Around one out of every three people reported that their eating habits became unhealthier during the COVID-19 pandemic, including mindless eating and snacking, an increase in overall food consumption, eating as a coping mechanism, and some had an overall decrease in appetite.

Causes were listed as general stress over the pandemic (along with the political and social climate that existed for much of 2020), poor stress management, an increase in depressive symptoms, and financial difficulties due to job loss.

If you’re concerned about your eating habits but can’t quite get a grasp on it, it’s sometimes best to see everything in black and white. Washington Center for Rehabilitation and Nursing has a look at how you can perform a food audit to help get you back on track.

Step 1: Log Your Food

For one week, write down everything you eat, and it’s even more effective if you can list ingredients. After seven days, you should have a good indication of what you’re eating during a routine week to see if you’re overeating and whether you’re getting enough protein, fiber, and other key nutrients.

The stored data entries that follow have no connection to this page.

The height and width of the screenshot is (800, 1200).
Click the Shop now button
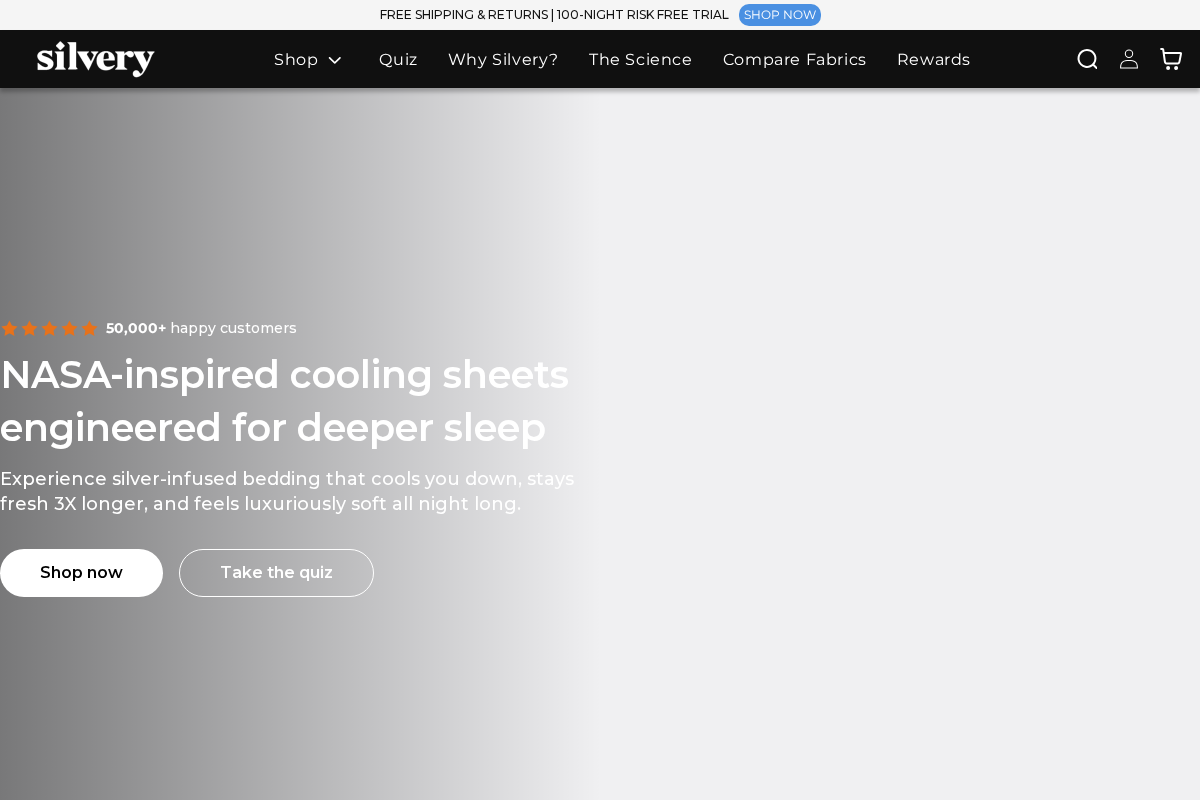[x=81, y=572]

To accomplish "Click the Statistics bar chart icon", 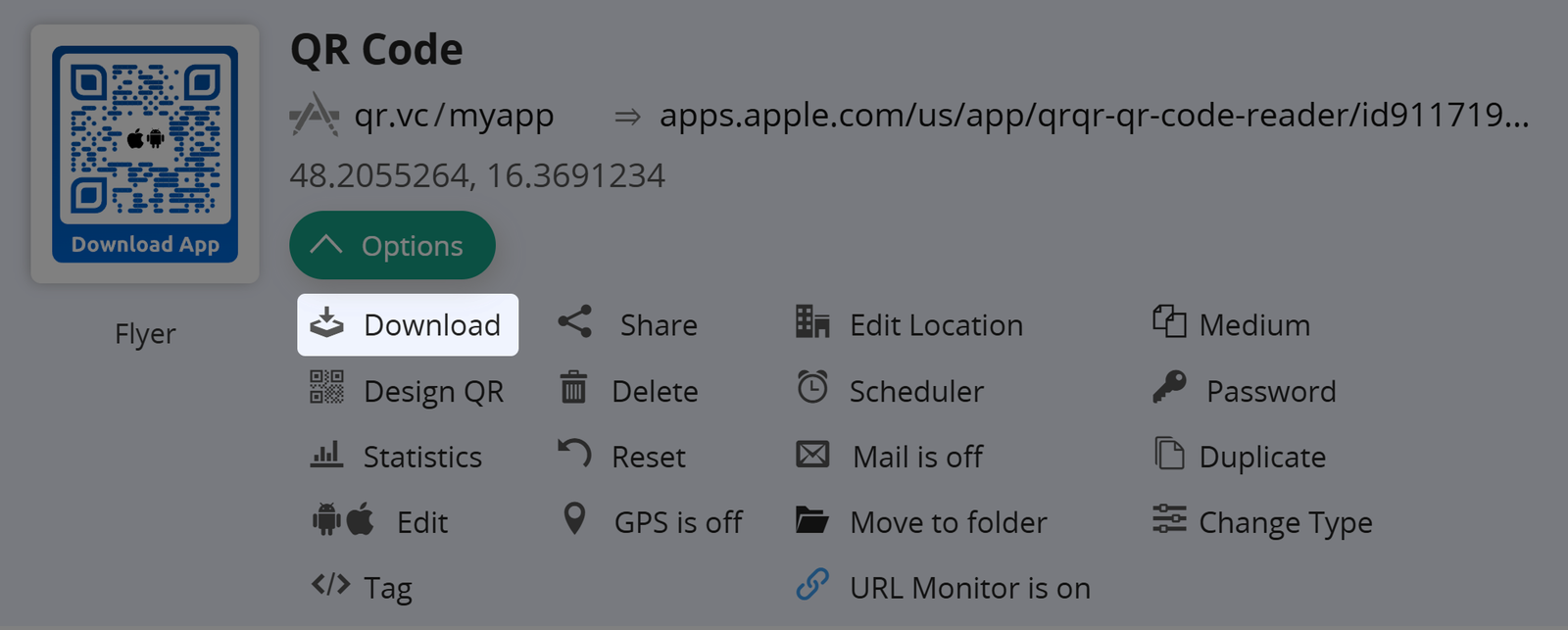I will tap(326, 455).
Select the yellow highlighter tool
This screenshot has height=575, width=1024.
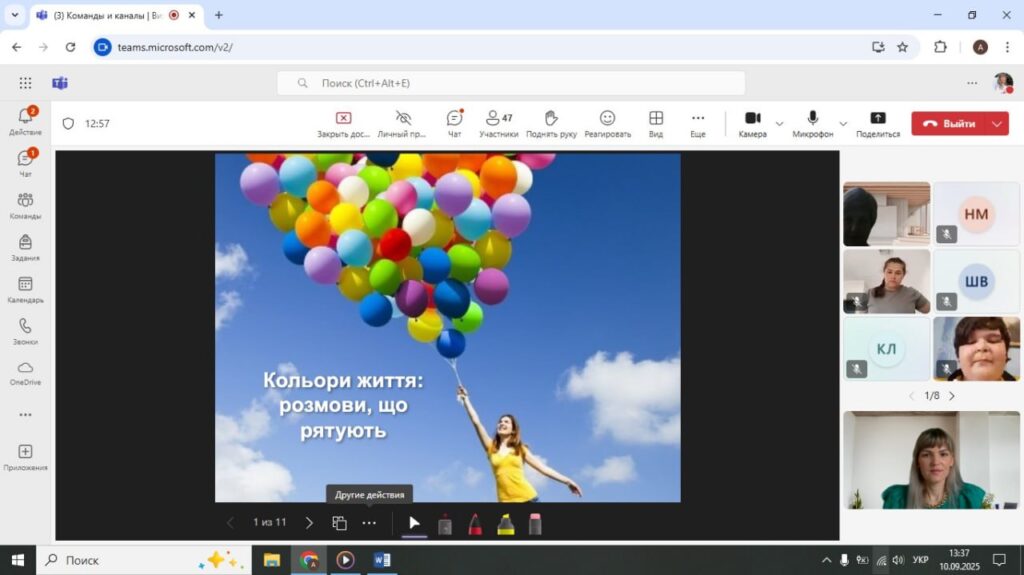(x=506, y=523)
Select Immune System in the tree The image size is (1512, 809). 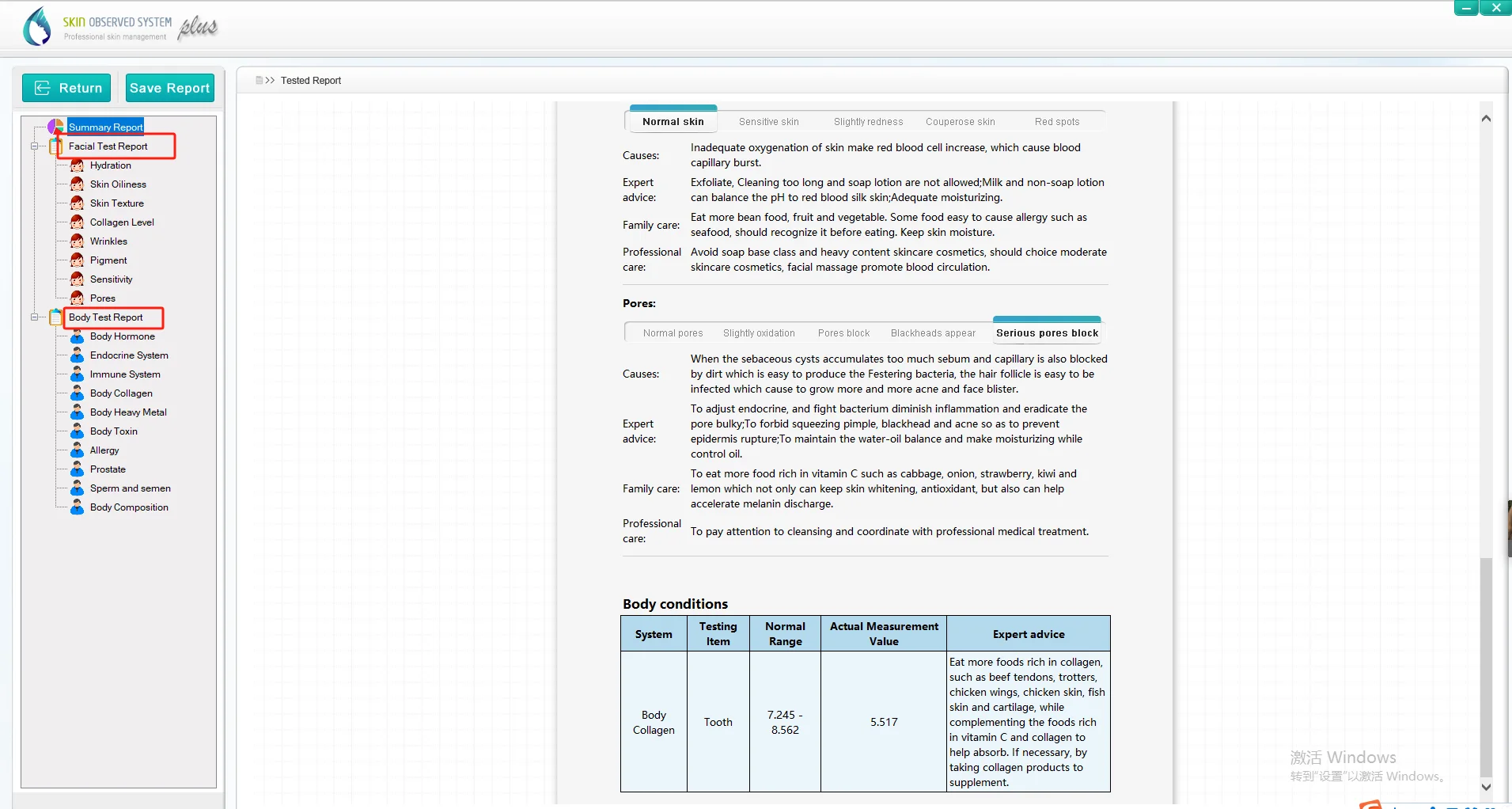125,374
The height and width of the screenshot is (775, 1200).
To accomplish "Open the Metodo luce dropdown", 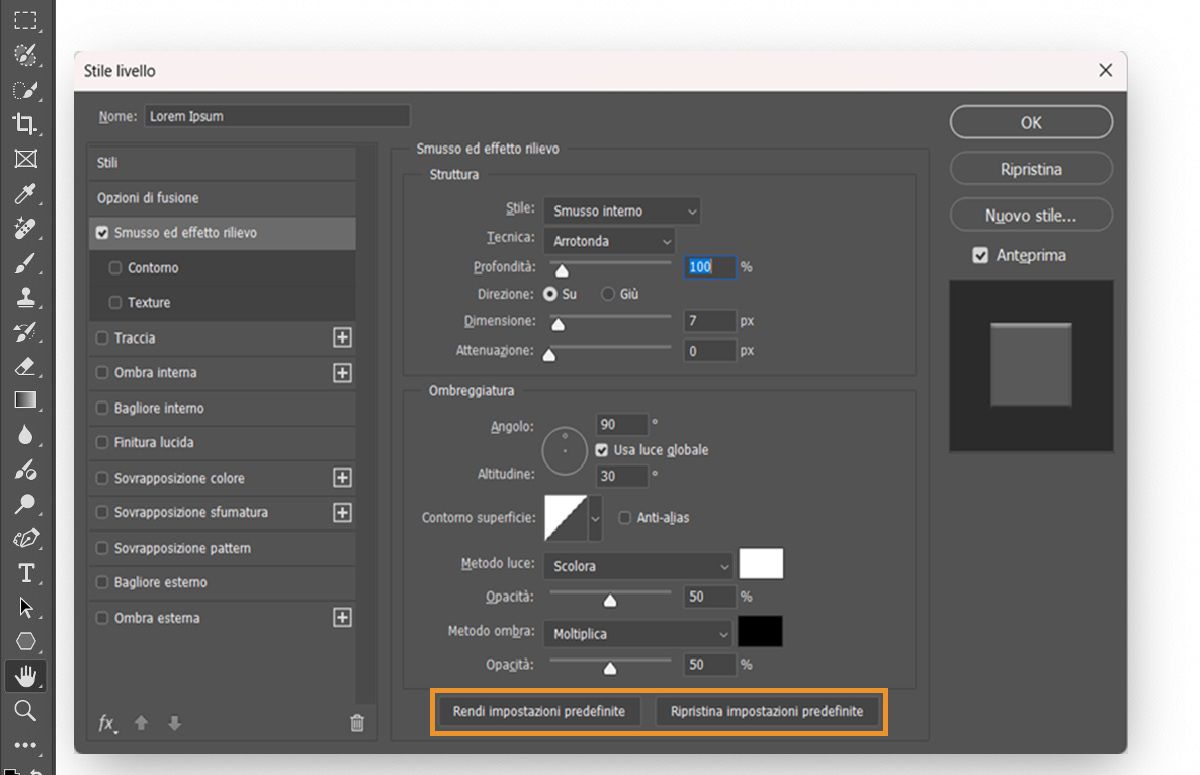I will tap(637, 564).
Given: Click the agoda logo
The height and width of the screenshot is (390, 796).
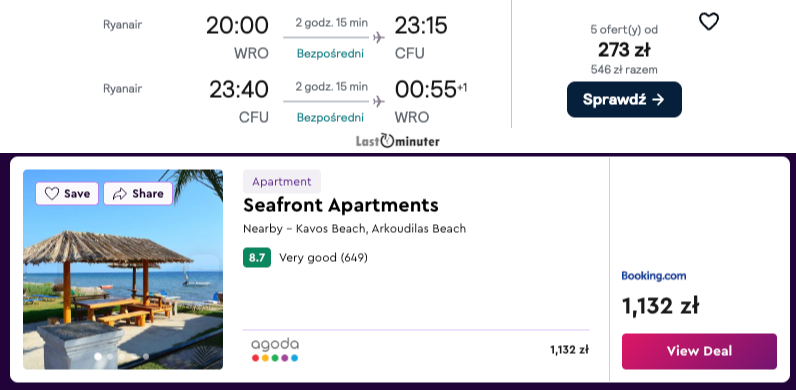Looking at the screenshot, I should [275, 349].
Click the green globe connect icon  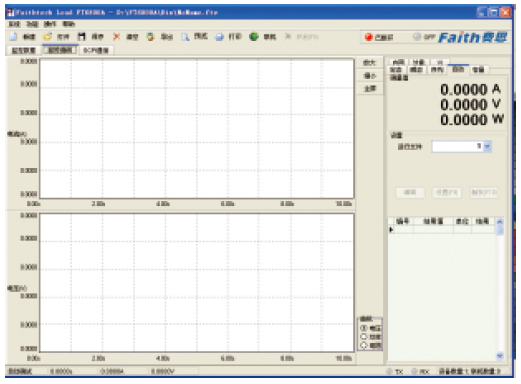coord(254,36)
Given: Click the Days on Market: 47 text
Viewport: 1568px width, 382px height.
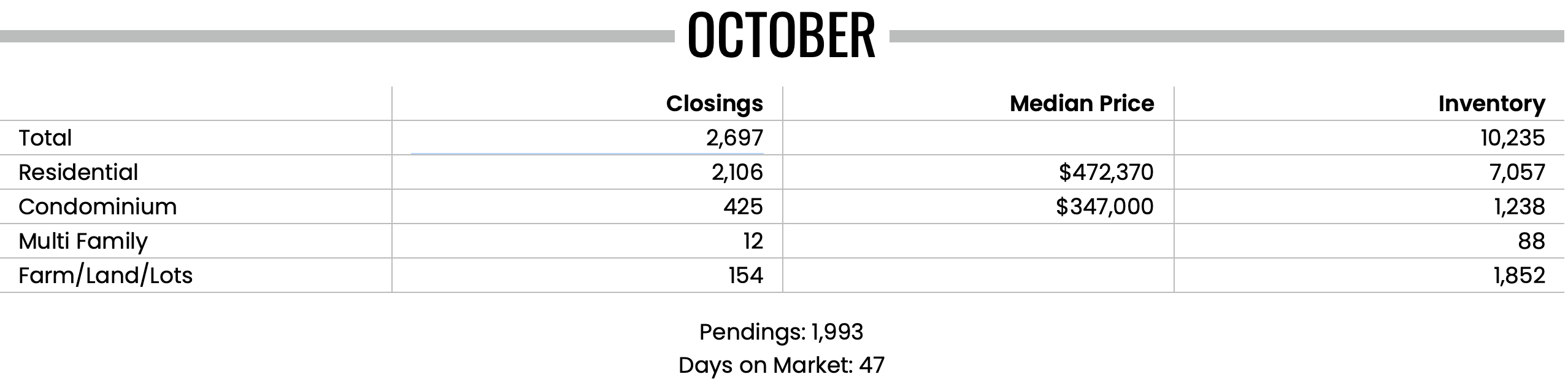Looking at the screenshot, I should click(x=782, y=365).
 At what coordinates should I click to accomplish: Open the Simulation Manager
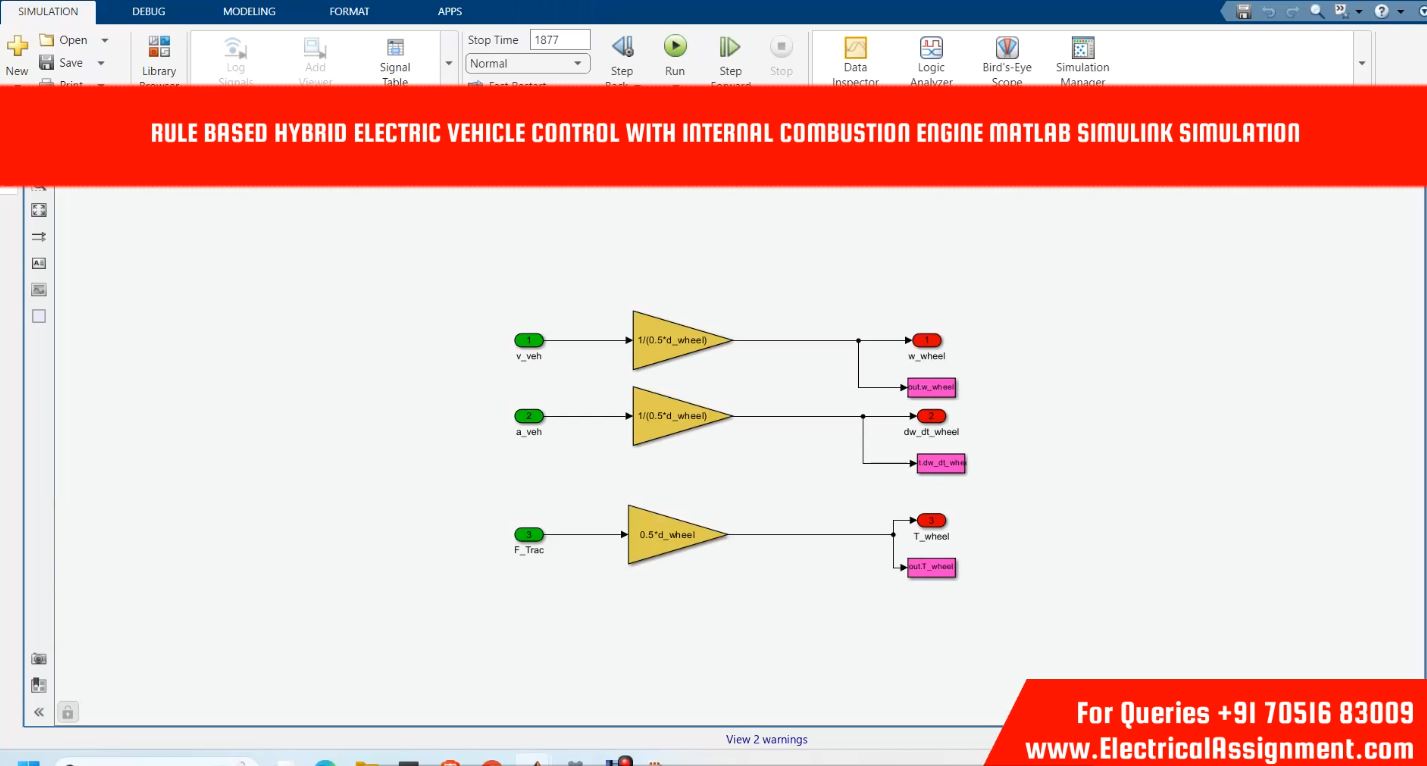coord(1082,48)
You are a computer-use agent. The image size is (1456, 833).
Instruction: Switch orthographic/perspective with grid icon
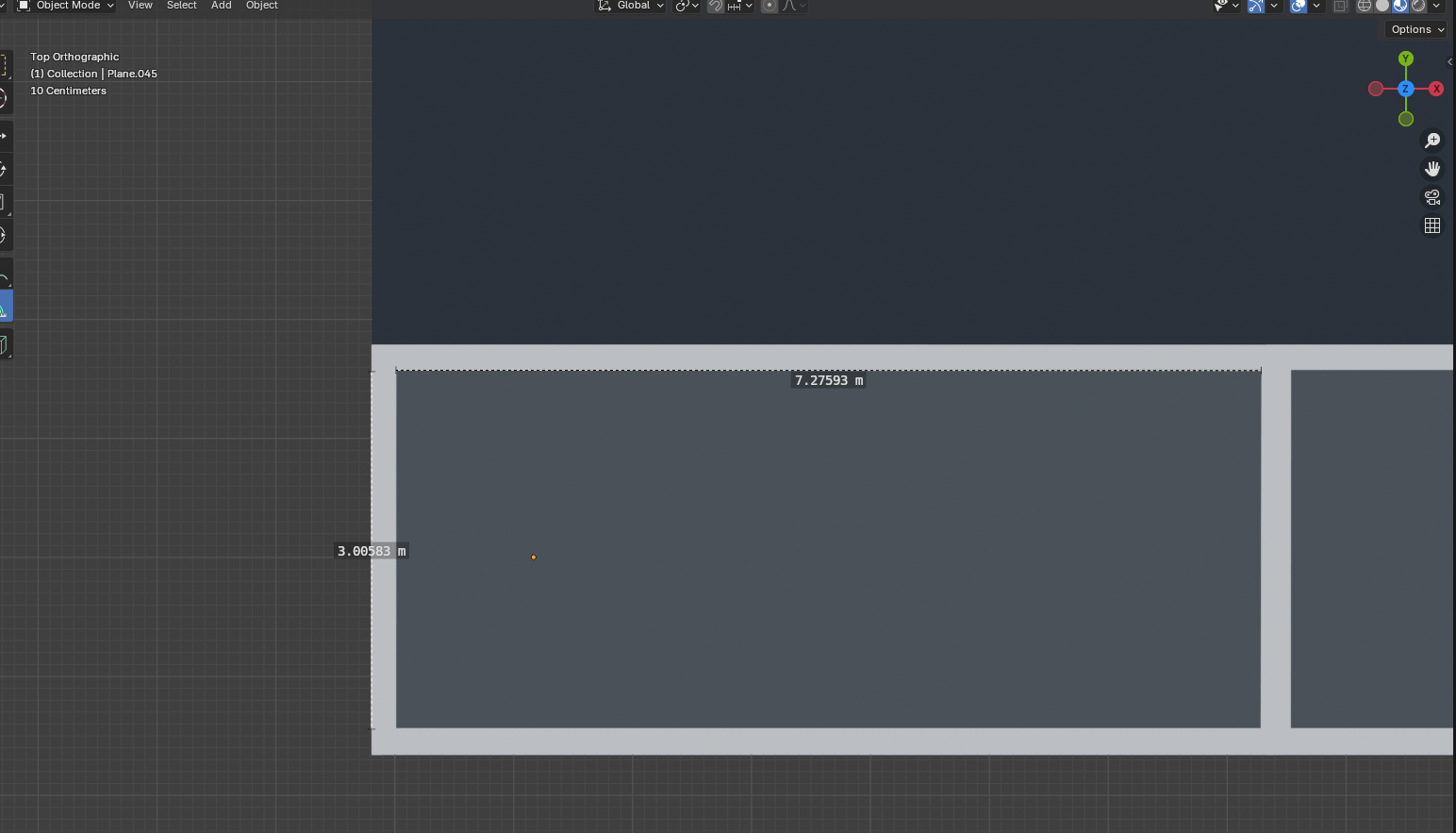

Step 2: Count Fruits and Vegetables

You should be eating around 30 different plants over the course of the week, which includes fruits, vegetables, grains, and nuts. While that sounds daunting, if you had a slide of 12-grain bread, that counts as 12 plants. If you have soup that contains potatoes, carrots, and celery, that’s three plants.

Step 3: Protein Watch

See if you had a good source of protein at each meal, taking a special look at breakfast because that’s where many people fall short, and starting the day with protein is key to good health.

Step 4: Calories to Cut

If you’re eating too much, use your log to identify empty calories that you’re eating in order to help cut them out of your future diet. Another important thing to look at is when you’re filling up on these empty calories. Many snack in the midafternoon and others do so right before bed.